◆ RECORDED INFORMATION
■ ■ ■ ■ ■

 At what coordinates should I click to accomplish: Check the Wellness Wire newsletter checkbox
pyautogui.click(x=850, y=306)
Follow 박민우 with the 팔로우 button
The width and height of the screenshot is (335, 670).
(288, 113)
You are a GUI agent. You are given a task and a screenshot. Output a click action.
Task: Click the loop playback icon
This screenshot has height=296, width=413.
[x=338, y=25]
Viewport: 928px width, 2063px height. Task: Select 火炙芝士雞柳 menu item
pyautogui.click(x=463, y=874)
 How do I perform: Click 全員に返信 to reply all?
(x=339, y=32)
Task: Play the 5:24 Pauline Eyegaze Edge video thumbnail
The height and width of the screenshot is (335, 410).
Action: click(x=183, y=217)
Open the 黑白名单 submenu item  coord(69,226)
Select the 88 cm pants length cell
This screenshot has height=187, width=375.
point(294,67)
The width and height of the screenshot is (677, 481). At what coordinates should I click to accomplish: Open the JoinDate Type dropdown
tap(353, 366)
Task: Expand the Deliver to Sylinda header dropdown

■ ■ ■ ■ ■

◆ EXERCISE
Retype every line up to and including the one that contains "Task: Click the loop playback icon", beginning at the first line of the records, with no edits.

◆ EXPECTED ANSWER
 At what coordinates should I click to accomplish: Check the Wellness Wire newsletter checkbox
pyautogui.click(x=850, y=306)
Follow 박민우 with the 팔로우 button
The width and height of the screenshot is (335, 670).
(288, 113)
You are a GUI agent. You are given a task and a screenshot. Output a click action.
Task: Click the loop playback icon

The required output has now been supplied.